BEGIN Records to use
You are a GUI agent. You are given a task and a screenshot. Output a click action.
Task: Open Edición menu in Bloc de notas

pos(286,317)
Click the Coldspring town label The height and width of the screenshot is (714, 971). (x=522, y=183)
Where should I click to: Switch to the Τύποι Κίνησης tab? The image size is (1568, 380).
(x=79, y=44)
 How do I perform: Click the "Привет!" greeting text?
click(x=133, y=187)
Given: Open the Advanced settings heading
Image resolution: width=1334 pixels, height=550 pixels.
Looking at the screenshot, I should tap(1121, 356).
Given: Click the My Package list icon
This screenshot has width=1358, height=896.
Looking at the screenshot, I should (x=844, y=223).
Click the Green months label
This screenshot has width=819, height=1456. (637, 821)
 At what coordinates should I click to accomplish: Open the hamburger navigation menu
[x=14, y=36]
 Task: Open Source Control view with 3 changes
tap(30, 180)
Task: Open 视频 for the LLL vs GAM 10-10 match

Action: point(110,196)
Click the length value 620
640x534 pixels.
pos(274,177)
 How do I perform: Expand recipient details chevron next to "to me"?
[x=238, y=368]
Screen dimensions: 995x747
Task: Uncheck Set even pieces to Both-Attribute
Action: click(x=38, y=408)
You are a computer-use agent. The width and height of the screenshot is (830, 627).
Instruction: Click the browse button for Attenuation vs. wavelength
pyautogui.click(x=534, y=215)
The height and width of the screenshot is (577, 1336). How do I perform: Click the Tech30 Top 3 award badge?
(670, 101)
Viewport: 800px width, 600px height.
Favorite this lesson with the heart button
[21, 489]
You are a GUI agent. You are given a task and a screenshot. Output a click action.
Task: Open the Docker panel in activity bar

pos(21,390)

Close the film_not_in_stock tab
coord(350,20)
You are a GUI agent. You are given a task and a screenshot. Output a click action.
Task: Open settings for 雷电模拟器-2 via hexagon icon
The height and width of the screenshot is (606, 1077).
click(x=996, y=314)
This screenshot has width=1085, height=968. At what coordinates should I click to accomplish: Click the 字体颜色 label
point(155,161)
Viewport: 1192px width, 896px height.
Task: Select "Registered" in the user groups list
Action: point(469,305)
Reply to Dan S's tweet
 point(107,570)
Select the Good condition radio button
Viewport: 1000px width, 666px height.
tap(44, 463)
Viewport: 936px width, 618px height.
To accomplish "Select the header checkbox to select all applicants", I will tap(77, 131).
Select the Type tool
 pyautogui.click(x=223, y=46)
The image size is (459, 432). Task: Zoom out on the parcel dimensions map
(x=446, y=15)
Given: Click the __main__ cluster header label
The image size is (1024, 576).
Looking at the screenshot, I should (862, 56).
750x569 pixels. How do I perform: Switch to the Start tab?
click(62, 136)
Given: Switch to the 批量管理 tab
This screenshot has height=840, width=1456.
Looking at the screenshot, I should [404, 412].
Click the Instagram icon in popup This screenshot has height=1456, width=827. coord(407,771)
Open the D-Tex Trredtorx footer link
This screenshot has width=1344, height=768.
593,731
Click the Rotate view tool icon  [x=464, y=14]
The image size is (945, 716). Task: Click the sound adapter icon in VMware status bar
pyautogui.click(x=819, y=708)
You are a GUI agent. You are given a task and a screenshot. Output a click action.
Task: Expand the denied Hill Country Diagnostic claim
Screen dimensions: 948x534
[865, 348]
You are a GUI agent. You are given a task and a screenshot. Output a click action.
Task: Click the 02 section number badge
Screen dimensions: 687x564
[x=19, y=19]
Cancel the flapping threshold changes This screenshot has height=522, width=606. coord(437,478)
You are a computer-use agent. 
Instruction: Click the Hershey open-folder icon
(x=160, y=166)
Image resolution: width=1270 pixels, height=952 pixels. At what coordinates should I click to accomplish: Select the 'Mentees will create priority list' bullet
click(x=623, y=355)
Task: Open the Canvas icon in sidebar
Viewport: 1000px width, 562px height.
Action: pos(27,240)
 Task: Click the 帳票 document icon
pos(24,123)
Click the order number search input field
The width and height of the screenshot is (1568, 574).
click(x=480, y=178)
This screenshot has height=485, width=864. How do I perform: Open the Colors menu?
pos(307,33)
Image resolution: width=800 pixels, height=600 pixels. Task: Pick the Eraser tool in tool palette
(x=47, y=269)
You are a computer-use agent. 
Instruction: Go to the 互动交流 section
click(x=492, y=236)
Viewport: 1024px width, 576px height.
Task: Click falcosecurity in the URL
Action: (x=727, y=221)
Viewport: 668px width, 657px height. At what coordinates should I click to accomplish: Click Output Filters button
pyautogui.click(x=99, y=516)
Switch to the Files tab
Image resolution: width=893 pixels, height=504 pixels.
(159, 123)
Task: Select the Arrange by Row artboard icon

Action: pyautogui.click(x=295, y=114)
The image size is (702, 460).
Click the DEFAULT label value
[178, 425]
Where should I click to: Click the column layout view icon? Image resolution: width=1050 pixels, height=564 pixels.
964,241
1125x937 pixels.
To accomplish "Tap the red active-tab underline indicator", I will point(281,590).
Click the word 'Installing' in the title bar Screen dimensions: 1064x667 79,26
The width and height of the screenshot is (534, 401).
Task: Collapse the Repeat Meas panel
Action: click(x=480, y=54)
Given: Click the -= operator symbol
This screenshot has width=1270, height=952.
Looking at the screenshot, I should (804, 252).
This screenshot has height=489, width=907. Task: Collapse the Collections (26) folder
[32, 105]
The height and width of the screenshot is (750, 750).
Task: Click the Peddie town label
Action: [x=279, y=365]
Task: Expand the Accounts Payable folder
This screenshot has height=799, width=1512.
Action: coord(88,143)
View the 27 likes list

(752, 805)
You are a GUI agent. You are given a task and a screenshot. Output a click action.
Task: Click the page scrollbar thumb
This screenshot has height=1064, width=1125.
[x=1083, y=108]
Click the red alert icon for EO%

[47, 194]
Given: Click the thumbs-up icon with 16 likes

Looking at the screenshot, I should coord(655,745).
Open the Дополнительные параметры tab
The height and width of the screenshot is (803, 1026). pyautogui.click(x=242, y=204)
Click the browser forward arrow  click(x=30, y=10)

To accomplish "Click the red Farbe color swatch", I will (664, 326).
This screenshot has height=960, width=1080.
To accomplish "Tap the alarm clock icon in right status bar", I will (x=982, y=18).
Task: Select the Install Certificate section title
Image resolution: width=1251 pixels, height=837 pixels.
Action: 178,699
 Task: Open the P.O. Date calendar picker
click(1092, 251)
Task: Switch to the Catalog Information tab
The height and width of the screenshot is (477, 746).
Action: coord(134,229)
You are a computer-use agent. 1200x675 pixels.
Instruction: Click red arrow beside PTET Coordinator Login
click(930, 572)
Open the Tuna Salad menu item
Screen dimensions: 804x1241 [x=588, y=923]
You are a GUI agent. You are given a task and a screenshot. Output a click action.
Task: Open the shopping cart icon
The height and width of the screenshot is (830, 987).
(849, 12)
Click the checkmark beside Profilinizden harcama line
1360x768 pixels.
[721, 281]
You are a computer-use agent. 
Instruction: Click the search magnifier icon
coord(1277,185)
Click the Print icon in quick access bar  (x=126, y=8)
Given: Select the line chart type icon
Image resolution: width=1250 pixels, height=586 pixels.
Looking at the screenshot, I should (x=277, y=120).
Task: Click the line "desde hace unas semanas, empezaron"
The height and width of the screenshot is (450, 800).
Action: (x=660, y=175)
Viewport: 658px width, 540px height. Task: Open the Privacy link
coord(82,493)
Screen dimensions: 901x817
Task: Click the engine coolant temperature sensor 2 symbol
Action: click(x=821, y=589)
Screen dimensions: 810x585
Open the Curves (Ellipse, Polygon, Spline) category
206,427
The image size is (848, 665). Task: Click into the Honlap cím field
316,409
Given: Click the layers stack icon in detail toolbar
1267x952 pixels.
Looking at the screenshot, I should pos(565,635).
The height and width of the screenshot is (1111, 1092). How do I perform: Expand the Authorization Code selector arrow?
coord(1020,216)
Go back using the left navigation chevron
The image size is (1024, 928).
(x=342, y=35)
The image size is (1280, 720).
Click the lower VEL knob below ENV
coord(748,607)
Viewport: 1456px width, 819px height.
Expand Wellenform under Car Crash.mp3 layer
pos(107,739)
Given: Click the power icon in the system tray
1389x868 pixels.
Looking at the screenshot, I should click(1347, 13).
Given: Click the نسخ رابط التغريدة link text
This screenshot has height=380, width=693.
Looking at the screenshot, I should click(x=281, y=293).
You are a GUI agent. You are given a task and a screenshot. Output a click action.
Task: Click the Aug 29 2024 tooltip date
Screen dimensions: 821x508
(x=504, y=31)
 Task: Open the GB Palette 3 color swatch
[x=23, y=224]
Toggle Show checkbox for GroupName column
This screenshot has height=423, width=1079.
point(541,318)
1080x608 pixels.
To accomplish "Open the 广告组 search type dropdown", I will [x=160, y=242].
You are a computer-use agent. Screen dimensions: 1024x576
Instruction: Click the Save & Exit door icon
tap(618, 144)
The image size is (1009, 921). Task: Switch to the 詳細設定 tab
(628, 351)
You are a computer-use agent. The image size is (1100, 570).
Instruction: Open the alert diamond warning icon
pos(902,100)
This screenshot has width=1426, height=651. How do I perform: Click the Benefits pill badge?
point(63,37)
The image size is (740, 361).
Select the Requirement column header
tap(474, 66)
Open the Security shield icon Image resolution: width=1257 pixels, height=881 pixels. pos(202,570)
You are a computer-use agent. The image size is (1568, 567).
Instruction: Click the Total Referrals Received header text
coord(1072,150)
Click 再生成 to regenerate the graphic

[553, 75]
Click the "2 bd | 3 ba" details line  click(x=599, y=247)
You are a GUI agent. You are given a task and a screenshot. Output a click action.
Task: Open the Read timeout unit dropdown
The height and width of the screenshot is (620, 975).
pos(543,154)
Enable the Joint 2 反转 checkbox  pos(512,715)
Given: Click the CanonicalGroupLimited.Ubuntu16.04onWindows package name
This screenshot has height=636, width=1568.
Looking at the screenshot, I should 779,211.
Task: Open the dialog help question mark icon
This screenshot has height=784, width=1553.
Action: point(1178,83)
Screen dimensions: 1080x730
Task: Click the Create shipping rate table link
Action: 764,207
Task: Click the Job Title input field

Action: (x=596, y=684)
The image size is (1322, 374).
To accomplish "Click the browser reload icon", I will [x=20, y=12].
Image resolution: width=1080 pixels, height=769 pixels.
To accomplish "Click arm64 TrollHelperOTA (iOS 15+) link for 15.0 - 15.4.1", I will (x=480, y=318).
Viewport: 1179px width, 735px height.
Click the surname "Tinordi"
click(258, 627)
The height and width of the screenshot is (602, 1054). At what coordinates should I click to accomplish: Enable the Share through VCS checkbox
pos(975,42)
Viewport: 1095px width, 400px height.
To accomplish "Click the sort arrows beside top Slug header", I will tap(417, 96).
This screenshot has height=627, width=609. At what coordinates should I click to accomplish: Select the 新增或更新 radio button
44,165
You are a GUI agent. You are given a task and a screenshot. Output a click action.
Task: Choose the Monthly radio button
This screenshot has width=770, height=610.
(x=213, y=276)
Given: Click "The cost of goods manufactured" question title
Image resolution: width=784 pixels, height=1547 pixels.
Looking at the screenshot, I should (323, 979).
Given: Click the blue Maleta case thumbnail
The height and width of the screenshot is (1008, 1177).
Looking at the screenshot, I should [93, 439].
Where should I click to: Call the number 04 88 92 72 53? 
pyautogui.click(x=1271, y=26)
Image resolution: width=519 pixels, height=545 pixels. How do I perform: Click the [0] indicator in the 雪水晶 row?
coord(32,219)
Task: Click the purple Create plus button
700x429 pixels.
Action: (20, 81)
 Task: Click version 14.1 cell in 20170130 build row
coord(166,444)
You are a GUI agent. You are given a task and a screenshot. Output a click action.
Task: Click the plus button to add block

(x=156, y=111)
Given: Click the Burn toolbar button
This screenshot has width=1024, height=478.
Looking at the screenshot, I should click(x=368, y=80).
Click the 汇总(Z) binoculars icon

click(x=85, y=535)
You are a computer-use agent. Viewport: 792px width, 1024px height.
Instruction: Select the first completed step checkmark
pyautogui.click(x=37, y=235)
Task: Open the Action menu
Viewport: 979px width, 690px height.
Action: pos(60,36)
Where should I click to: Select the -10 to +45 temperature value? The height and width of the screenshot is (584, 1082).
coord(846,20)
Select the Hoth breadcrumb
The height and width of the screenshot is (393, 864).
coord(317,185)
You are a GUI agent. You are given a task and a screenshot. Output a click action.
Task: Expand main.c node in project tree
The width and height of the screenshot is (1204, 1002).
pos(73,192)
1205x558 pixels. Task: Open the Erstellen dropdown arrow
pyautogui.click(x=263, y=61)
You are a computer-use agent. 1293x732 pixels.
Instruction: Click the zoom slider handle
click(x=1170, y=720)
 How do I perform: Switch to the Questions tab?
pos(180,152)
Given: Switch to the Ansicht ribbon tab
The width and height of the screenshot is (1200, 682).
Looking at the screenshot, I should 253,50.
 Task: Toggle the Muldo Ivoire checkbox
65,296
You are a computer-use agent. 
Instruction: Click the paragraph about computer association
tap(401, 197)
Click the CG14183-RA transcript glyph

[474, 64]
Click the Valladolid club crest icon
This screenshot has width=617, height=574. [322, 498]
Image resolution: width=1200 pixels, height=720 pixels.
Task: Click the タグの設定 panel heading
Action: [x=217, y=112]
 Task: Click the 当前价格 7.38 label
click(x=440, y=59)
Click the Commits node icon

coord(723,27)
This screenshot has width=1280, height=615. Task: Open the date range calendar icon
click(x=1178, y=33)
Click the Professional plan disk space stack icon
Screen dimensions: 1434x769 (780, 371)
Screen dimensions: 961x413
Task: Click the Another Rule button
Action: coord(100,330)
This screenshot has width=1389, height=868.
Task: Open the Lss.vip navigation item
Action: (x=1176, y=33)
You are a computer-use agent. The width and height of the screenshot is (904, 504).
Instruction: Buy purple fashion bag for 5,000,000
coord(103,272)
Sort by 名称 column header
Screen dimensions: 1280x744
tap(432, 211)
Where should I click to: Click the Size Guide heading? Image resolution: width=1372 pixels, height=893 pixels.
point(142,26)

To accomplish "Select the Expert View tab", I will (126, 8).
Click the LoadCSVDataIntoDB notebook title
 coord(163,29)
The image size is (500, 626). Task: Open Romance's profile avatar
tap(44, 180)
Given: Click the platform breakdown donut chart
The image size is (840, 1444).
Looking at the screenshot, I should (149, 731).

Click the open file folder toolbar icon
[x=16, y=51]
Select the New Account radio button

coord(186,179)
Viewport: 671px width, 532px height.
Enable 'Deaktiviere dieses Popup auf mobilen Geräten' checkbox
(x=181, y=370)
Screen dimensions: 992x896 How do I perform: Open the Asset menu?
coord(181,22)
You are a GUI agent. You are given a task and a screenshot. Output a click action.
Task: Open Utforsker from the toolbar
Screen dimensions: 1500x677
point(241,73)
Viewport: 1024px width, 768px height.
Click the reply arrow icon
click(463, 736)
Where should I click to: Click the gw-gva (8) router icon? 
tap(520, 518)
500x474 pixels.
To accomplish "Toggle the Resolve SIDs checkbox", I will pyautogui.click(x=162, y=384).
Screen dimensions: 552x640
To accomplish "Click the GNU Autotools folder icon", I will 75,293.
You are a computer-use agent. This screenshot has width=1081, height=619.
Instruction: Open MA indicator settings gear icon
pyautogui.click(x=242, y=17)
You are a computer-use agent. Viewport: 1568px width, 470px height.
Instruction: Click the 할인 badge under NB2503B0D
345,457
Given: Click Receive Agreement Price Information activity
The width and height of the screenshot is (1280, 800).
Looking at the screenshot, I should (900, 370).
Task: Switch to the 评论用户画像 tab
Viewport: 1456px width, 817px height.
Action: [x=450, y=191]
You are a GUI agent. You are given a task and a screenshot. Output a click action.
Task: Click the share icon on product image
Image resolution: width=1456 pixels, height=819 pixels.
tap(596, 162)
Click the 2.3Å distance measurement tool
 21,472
END Records to use
(What to work on)
There is a line with "Reply to Dan S's tweet" and a line with "Click the Rotate" above. Copy exactly those two lines and all lines between them, with nothing else.

(Problem solution)
Reply to Dan S's tweet
 point(107,570)
Select the Good condition radio button
Viewport: 1000px width, 666px height.
tap(44, 463)
Viewport: 936px width, 618px height.
To accomplish "Select the header checkbox to select all applicants", I will tap(77, 131).
Select the Type tool
 pyautogui.click(x=223, y=46)
The image size is (459, 432). Task: Zoom out on the parcel dimensions map
(x=446, y=15)
Given: Click the __main__ cluster header label
The image size is (1024, 576).
Looking at the screenshot, I should (862, 56).
750x569 pixels. How do I perform: Switch to the Start tab?
click(62, 136)
Given: Switch to the 批量管理 tab
This screenshot has height=840, width=1456.
Looking at the screenshot, I should [404, 412].
Click the Instagram icon in popup This screenshot has height=1456, width=827. coord(407,771)
Open the D-Tex Trredtorx footer link
This screenshot has width=1344, height=768.
593,731
Click the Rotate view tool icon  [x=464, y=14]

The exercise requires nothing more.